L’équipe de rugby du Highland Blues Curepipe Starlight SC a réalisé une saison 2014 remarquable avec déjà quatre titres nationaux dans son escarcelle et un trophée décroché à Madagascar le week-end dernier dans la Coupe des clubs champions de l’océan Indien (CCCOI).
Après avoir subi pendant plusieurs années la loi des Western Cowboys et des Northern Pirates, les Blues ont su se reconstruire, dès la base, afin de rivaliser avec leurs concurrents. « Le CSSC a pris du temps pour bâtir une formation sur le roc. L’équipe a dégagé un plan d’action de dix années. Nous avons commencé par renforcer notre centre de formation à différents niveaux et ce, avec le support du staff technique et de nos dirigeants. Nous avons pu récupérer nos joueurs qui étaient partis à l’étranger pour des études, nos jeunes qui étaient là et aussi les expérimentés. Cela dit, nous ne comptons dormir sur nos lauriers », fait ressortir Benoît Lamusse, entraîneur de l’équipe seniors.

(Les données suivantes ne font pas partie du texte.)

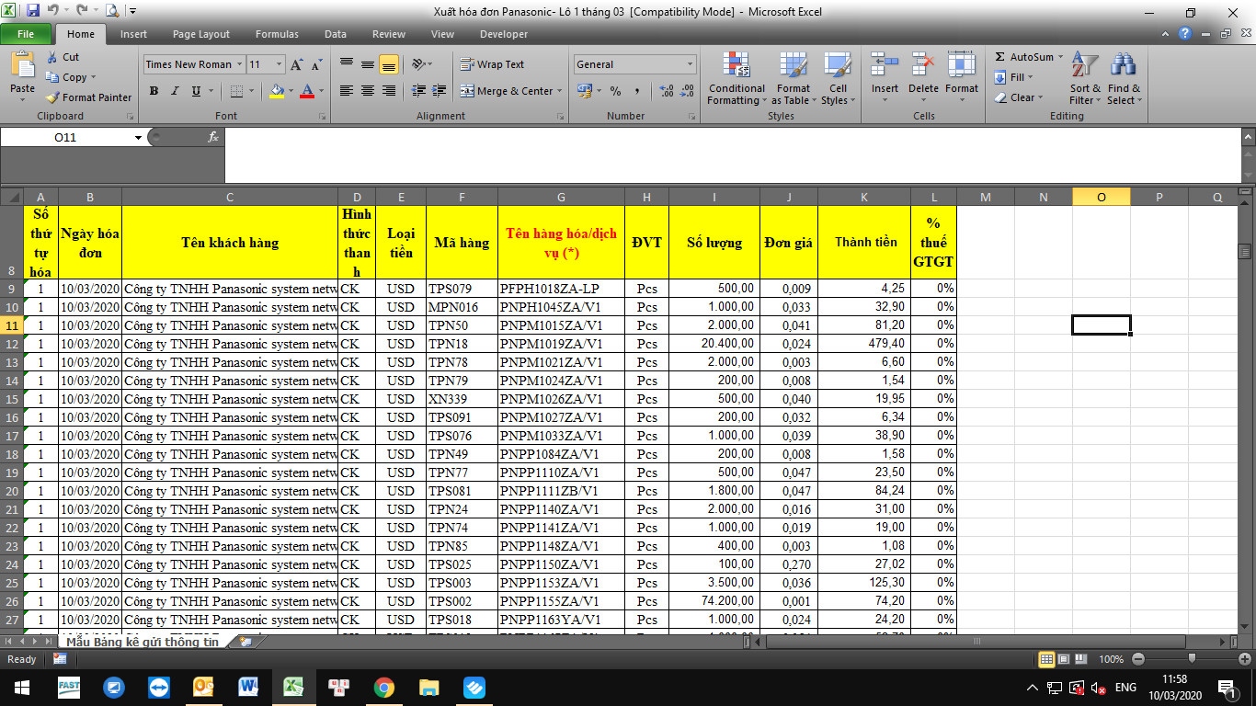1256x706 pixels.
Task: Apply Percent Style number format
Action: 615,91
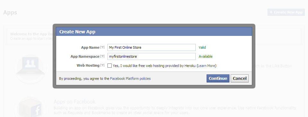
Task: Click the Apps on Facebook heading
Action: point(74,102)
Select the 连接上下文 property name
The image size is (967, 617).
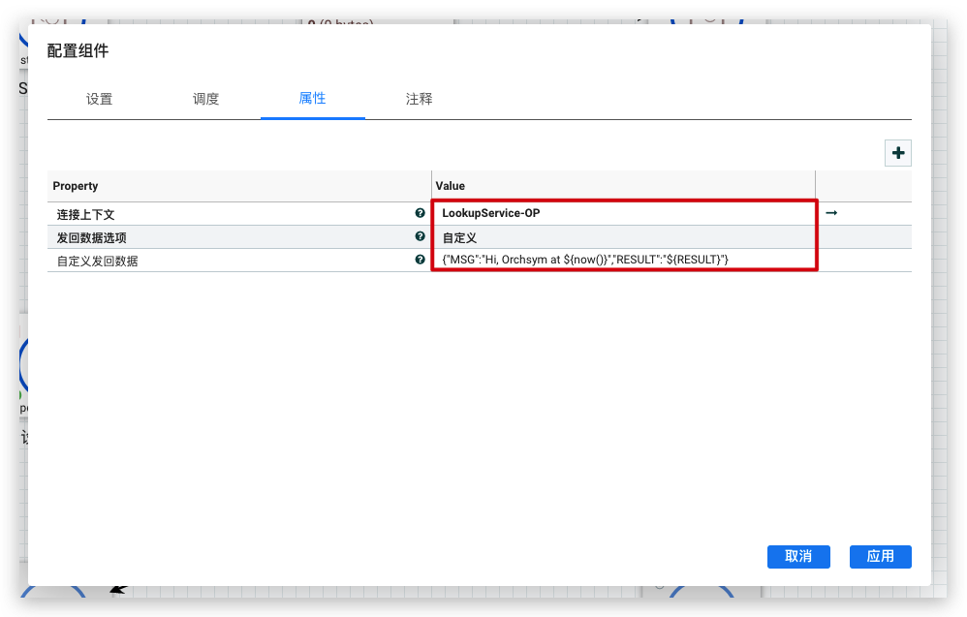coord(85,214)

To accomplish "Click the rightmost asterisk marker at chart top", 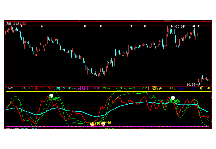I will [198, 26].
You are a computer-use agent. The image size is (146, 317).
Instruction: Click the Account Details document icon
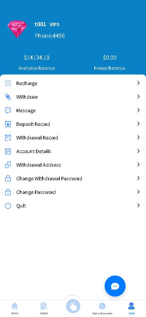pyautogui.click(x=8, y=151)
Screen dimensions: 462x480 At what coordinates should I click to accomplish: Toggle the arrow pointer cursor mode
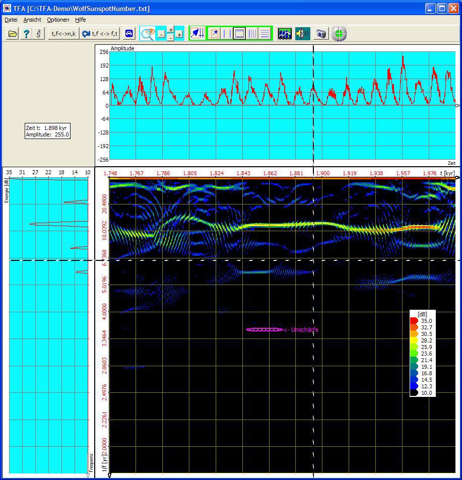[x=215, y=34]
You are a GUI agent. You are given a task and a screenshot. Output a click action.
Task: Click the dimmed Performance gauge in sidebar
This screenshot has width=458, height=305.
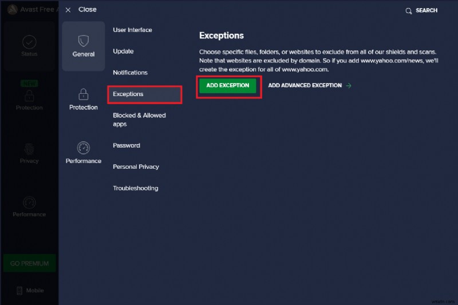click(x=29, y=203)
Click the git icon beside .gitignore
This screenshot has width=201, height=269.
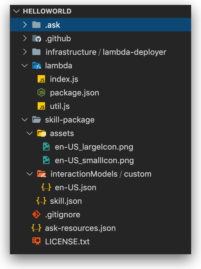[x=36, y=215]
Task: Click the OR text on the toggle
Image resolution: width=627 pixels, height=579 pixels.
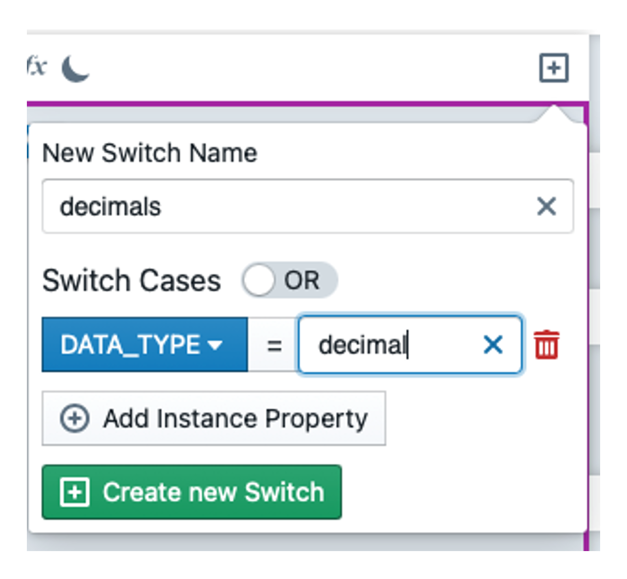Action: (302, 281)
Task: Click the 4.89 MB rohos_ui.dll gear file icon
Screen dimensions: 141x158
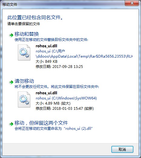Action: [x=24, y=99]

Dans les finales nationales, les Blues se sont imposés chez les U17 face aux Northen Pirates 12-7. Ensuite, l’équipe féminine des Rugweillers ont croqué les Pirates Chips 10-5. Chez les seniors B, l’équipe curepipienne a eu raison des Western Cowboys 35-18. Et dans la finale seniors A, les Blues ont surclassé les Cowboys sur le score sans appel de 60-10. Qualifiés pour représenter le pays à la CCCOI, organisée par l’Association rugby de l’océan Indien, le CSSC a survolé les Réunionnais de Saint-Paul 48-5 afin de ramener la coupe.
« Nous étions déterminés à participer à cette CCCOI. Le club et les joueurs se sont organisés pour réunir les fonds nécessaires. Mais sur le plan sportif, on se préparait d’arrache-pied pour être à la hauteur de notre réputation. Les joueurs étaient motivés à bloc pour ce match face à Saint-Paul. Et au final, nous avons décroché une large victoire méritée », indique Benoît Lamusse.
Ce dernier songe déjà à la prochaine saison qui débute en septembre. Être au sommet, dit-il, c’est bien, mais s’y maintenir est autre paire de manches. « Si nous voulons garder la tendance, nous devons continuer à travailler assidûment ».